One may readily agree with German historian Thomas Nipperdey that in comparison to that of France, Austria, or Russia, German anti-Semitism on the eve of World War I was certainly not the most extreme. One may also agree with his statement that pre-1914 anti-Semitism should be evaluated both within its own historical context and from the perspective of later events (“under the sign of Auschwitz”).50 However, his related statement that the Jews of Germany themselves considered the anti-Semitism of those years a marginal issue, a remnant of prior discrimination that would disappear in due time is less convincing.51 Any perusal of contemporary testimonies indicates that Jews held diverse views regarding the attitudes of society in general toward them. It needs only Moritz Goldstein’s lament to show that some German Jews were quite aware of the fact that the chasm between them and the surrounding society was growing.

This was true not only in Germany. Two equally remarkable literary representations of Austria before the Great War, Stefan Zweig’s The World of Yesterday and Arthur Schnitzler’s The Road into the Open, provide contrary assessments of how the Jews perceived their own situation. For Zweig anti-Semitism was practically nonexistent; for Schnitzler it was at the center of his characters’ consciousness and existence.

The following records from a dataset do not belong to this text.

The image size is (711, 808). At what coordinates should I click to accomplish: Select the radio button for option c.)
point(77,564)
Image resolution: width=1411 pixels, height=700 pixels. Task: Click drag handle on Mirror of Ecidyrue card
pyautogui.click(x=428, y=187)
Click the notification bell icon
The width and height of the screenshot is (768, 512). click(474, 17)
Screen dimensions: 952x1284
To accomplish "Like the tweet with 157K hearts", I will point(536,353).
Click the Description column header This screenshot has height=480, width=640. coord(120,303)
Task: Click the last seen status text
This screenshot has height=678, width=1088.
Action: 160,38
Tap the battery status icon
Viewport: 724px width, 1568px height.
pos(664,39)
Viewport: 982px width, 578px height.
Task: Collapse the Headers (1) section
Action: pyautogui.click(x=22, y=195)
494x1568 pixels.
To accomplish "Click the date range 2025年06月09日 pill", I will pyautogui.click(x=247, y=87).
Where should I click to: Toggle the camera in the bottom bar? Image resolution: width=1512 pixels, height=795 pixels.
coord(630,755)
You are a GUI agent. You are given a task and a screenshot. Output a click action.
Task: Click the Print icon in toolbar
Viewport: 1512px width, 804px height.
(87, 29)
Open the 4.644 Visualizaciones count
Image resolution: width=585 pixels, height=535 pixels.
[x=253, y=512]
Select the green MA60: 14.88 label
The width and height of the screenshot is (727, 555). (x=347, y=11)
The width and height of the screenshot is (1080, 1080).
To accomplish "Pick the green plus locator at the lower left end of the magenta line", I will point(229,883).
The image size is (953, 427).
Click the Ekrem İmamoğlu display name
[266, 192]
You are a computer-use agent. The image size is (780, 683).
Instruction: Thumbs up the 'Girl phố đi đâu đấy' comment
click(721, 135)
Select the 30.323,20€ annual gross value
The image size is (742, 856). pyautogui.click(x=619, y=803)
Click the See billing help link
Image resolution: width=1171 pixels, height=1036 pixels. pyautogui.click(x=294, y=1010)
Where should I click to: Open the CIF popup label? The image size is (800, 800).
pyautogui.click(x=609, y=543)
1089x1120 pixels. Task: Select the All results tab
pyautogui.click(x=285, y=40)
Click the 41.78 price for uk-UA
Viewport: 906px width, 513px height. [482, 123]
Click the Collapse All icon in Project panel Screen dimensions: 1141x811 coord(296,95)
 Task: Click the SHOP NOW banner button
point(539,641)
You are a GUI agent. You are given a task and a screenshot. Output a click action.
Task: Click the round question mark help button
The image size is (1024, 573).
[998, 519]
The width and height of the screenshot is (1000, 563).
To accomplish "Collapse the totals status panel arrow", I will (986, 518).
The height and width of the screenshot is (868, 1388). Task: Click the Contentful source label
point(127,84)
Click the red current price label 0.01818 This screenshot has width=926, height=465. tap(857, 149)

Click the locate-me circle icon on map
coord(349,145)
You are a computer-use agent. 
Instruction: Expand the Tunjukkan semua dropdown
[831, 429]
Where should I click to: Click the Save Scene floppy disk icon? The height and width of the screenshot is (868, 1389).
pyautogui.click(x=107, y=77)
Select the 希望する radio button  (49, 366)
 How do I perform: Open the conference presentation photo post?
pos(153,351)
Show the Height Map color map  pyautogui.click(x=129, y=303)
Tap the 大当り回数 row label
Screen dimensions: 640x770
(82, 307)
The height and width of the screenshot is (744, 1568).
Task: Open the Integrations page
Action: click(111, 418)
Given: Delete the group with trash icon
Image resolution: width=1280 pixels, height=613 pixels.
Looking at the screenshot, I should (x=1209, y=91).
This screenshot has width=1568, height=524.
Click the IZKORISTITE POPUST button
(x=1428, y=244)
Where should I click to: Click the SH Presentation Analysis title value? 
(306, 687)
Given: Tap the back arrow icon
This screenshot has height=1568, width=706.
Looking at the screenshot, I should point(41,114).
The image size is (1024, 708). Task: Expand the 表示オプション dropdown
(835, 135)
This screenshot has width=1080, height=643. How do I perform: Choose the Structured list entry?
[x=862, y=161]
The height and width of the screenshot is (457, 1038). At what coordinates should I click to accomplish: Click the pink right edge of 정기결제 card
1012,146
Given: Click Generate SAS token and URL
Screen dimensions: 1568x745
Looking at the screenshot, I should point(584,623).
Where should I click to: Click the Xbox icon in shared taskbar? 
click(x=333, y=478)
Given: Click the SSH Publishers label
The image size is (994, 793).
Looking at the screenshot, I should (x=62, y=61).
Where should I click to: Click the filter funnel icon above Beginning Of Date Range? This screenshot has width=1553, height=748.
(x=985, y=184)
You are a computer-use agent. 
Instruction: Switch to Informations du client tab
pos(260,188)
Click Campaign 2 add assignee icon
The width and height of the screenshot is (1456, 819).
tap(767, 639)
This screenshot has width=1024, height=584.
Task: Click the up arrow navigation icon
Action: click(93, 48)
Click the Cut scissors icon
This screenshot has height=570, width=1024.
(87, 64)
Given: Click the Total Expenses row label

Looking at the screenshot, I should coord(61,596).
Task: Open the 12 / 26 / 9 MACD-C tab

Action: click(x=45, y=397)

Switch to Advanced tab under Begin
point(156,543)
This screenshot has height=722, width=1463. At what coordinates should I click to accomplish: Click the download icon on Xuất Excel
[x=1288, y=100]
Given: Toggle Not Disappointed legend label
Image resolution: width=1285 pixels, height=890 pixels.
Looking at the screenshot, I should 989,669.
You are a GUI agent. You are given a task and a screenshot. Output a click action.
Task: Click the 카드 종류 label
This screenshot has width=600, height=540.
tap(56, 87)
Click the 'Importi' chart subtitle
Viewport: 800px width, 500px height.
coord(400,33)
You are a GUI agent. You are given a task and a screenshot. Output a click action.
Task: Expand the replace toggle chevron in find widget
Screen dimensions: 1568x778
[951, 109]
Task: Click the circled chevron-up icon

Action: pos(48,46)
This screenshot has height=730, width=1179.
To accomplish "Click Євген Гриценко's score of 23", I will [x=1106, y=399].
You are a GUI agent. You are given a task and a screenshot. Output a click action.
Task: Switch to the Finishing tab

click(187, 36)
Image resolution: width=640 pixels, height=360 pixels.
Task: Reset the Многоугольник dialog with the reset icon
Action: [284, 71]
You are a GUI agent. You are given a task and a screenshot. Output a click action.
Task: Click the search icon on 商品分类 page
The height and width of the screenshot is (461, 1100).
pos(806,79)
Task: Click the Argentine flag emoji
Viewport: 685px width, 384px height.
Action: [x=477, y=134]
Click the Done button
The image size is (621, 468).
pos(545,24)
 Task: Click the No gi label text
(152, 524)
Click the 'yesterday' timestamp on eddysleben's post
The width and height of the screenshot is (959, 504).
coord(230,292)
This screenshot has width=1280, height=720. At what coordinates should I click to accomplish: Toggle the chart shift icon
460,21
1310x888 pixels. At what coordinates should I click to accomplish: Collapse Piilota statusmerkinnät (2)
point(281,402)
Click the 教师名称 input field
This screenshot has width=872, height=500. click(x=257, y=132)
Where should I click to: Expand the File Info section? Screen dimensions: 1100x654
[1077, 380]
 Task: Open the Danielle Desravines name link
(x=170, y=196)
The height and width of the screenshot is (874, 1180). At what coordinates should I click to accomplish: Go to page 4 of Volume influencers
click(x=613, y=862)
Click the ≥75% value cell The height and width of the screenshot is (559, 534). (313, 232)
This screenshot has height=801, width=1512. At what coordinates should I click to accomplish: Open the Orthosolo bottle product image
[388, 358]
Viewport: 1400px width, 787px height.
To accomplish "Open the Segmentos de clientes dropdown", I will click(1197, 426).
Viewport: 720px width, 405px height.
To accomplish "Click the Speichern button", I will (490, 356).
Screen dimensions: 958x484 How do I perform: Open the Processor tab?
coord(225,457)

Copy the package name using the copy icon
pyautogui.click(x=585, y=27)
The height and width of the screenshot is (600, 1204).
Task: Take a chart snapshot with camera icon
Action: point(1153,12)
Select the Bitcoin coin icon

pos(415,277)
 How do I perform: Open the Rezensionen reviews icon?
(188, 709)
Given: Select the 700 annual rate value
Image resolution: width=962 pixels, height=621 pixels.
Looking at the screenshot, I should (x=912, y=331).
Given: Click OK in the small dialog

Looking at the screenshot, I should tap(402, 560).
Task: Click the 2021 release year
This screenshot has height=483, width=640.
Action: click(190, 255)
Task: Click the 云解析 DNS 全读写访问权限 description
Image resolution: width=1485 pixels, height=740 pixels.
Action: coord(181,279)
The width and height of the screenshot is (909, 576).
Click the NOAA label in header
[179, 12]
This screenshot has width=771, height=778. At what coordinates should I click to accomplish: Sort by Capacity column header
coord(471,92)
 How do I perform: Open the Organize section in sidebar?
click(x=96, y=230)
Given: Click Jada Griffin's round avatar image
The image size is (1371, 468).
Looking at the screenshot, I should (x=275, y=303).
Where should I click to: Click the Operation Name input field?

In any event, whatever the relative strength of prewar anti-Semitism may have been, its presence was a necessary condition for the massive anti-Jewish hostility that spread throughout Germany during the war years and increasingly after the defeat of 1918. Moreover, the prewar scene also provided some of the ideological tenets, political demands, and institutional frameworks that endowed postwar anti-Semitism with its early structures and immediate goals.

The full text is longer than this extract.